Salvagente per il palato lanciato in via dei Burlo
Il rischio era grosso. Come sempre quando passa la mano una gestione storica e un locale entra nel frullatore del rinnovamento. Questa Osteria Salvagente, poi, ha un vissuto di quelli su cui si potrebbero scrivere libri. Piccola, quasi nascosta in quella minimale via Burlo da anni nota solo per i suoi parcheggi per scooter, tirava avanti solo grazie all’amore dei suoi appassionati quanto anziani ex gestori, Roberta ed Edoardo. Che a un certo punto hanno deciso di passare la mano.

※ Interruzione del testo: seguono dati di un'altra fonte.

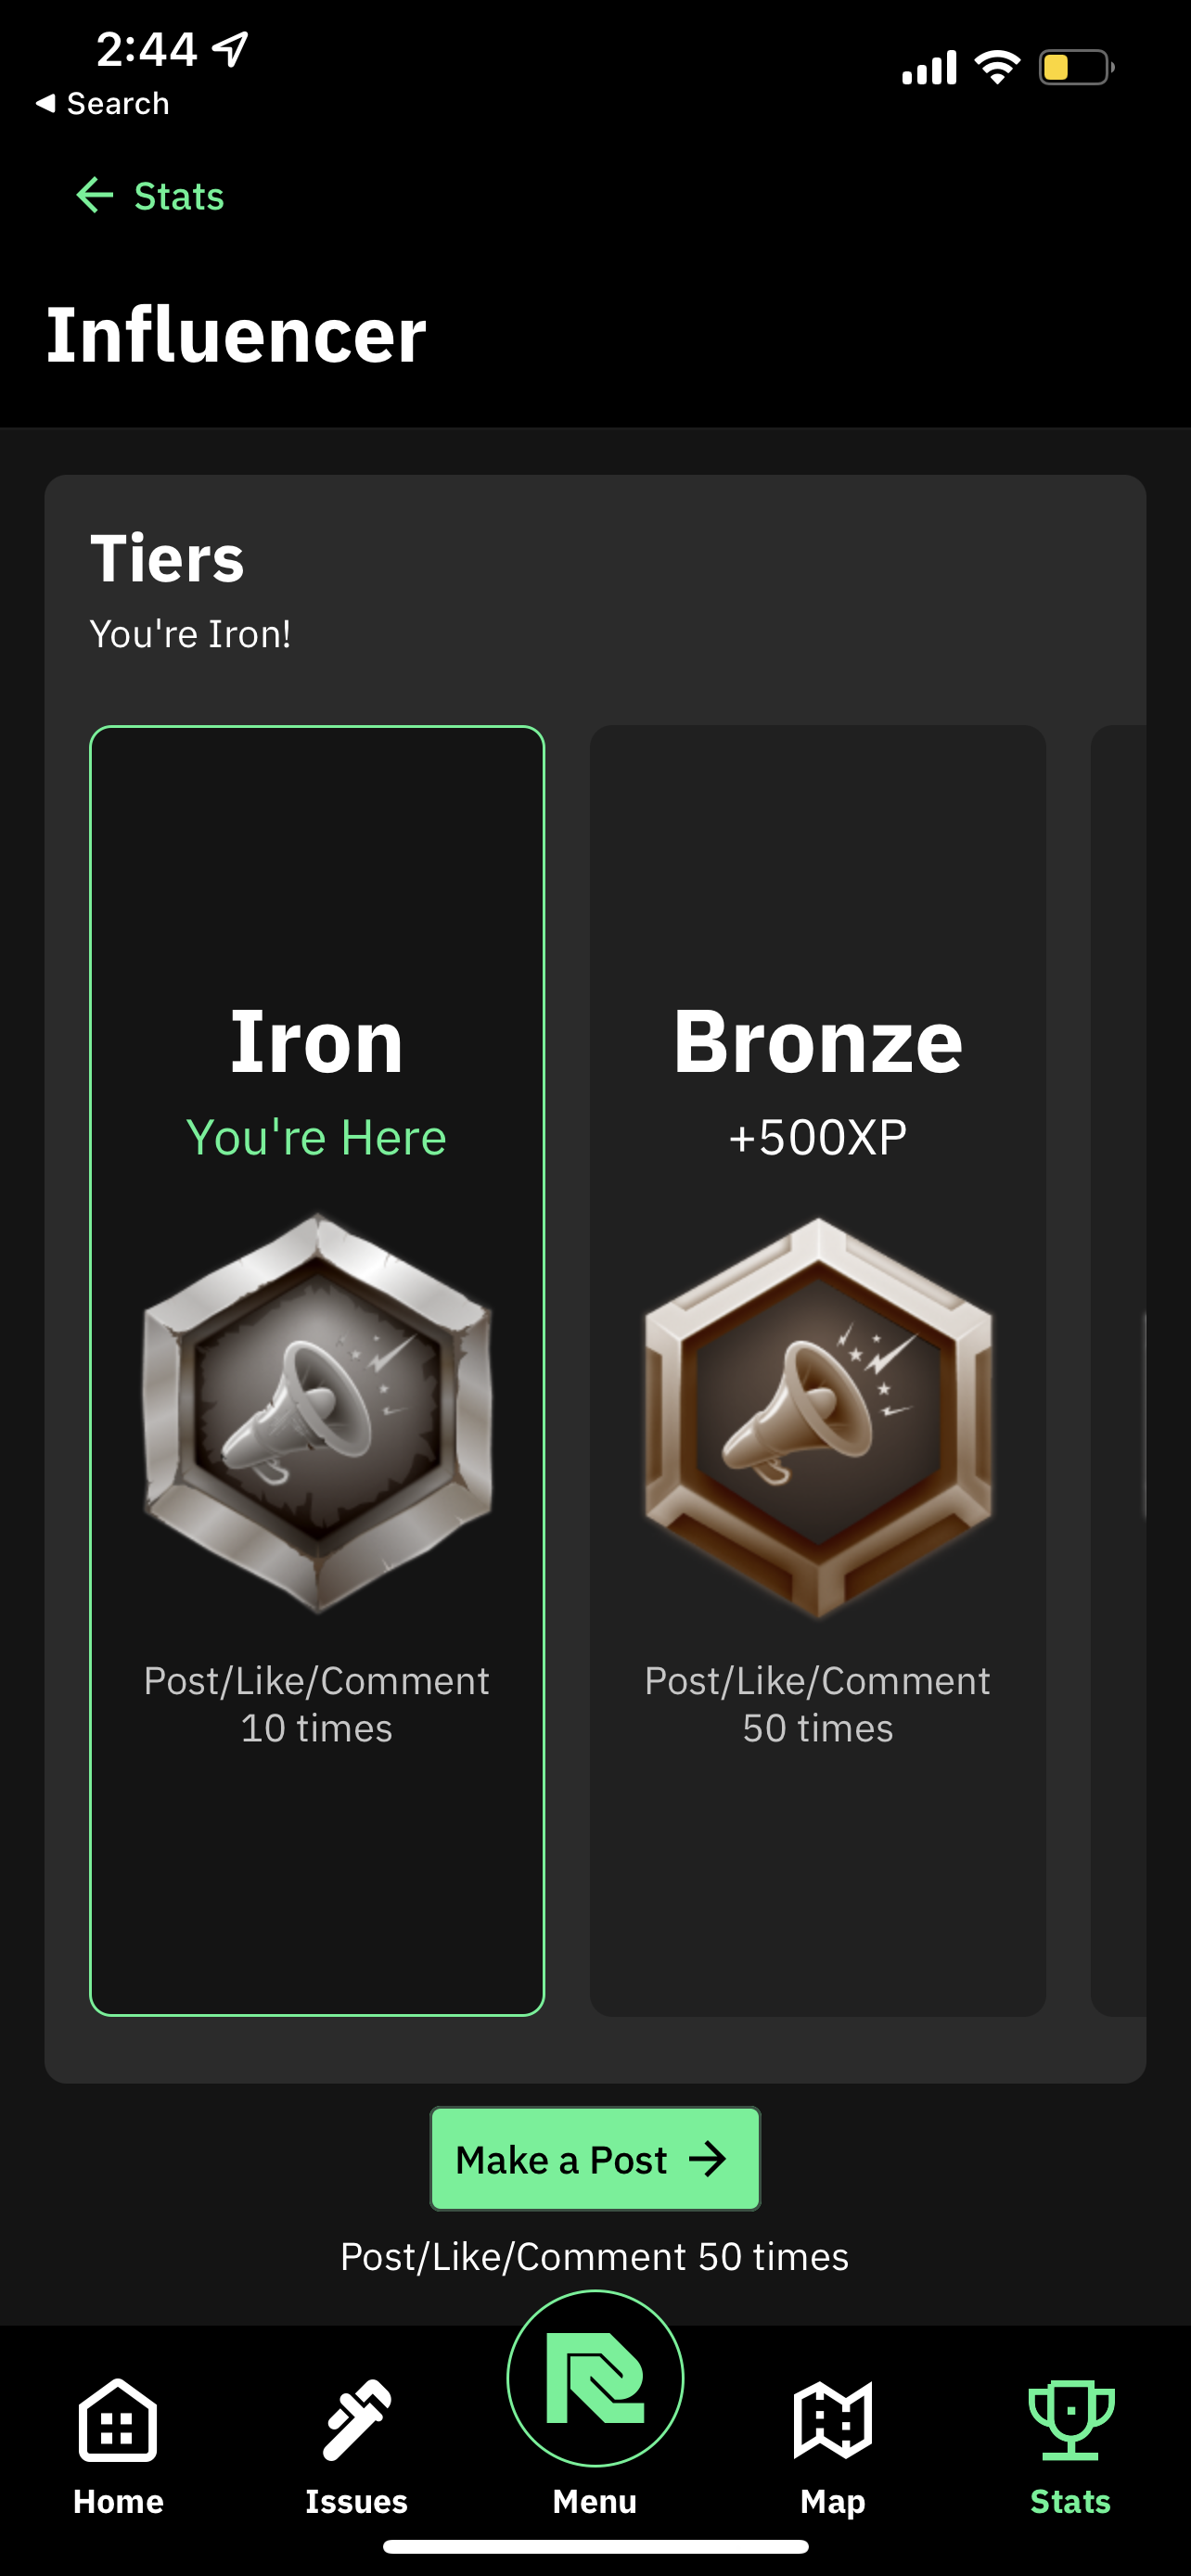The height and width of the screenshot is (2576, 1191).
Task: Tap the Map tab label
Action: (x=832, y=2501)

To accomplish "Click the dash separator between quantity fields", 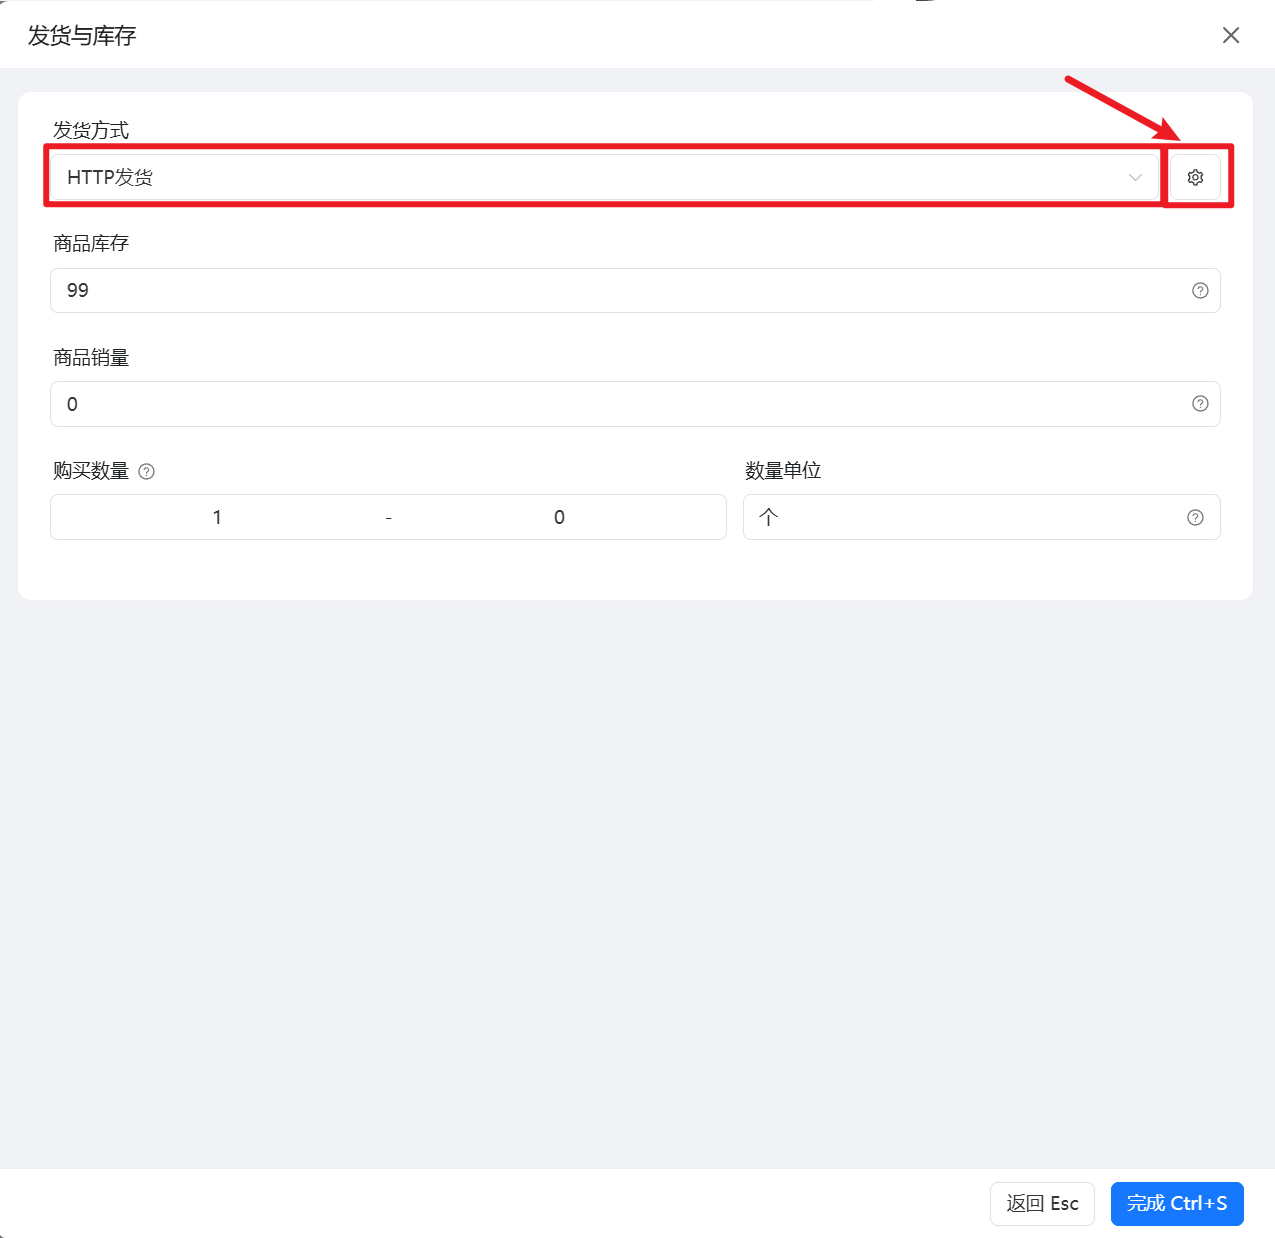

Ma non di chiudere un’epoca.
Si diceva del rischio. Il locale è piccolo e defilato, ma in posizione quasi ottimale rispetto alle nuove tendenze delle Rive. Poteva facilmente, grazie anche al bel marciapiede pedonale che si ritrova davanti, diventare un posto trendy, magari uno di quei disco bar con finti cocktail dove ci si “incocona” (licenza poetica triestina) di fingerfood, chè stuzzichini non suona bene...
Potete tirare il fiato: non è successo niente di tutto questo. E, anzi, gli attempati proprietari hanno voluto fare l’ultimo regalo alla propria clientela, operando una cernita piuttosto decisa tra quanti, non pochi, si erano messi in lista per entrare in questo monumento della cucina. Alla fine la scelta è caduta su una coppia, proprio come loro: Valentina, triestina di rientro dopo una vita passata tra la Sardegna e il mondo, e Marco, vicentino, a sua volta con un ricco background in vari ristoranti. Due che, per solarità, riservatezza e aplomb professionale, potrebbero tranquillamente aspirare a una carriera lunga e proficua come quella dei loro predecessori.
E che infatti si sono guardati bene dal mettere mano, più che al menu, alla stessa filosofia del posto. Dimenticate quei locali dove vi portano da consultare l’Enciclopedia britannica, con 15 primi, altrettanti secondi e un’intera pasticceria, quanto a dolci. Qui i piatti del giorno sono scritti su una lavagnetta minimale e non arrivano alla dozzina, a parte un paio di “fuori lista”. Sappiate intanto, e non è considerazione da poco, che i sardoni impanati o panadi che dir si voglia ci sono spesso e volentieri e non vi serve il rotolone per affrancarli dall’olio, visto che sono belli croccanti, che le paste, che variano più o meno ogni giorno, viaggiano tra il classico (vongole, magari lasagne) e il creativo senza essere mai stucchevoli, che i contorni sono rigidamente stagionali, che Marco si fa quasi un punto d’onore di questa cucina del territorio e non tende ad allargarsi.
Una bella e doverosa rinfrescata al posto ha restituito all’area e alla città una vera, piacevole, rassicurante osteria. Buona per i triestini, per i turisti d’estate, visto lo spazio esterno, per quella clientela giovanile che la domenica sera, dedicata alla musica dal vivo, può trovare spazi finora impensabili, in mezzo a tante serrande abbassate. Quasi un... Salvagente per lo spirito.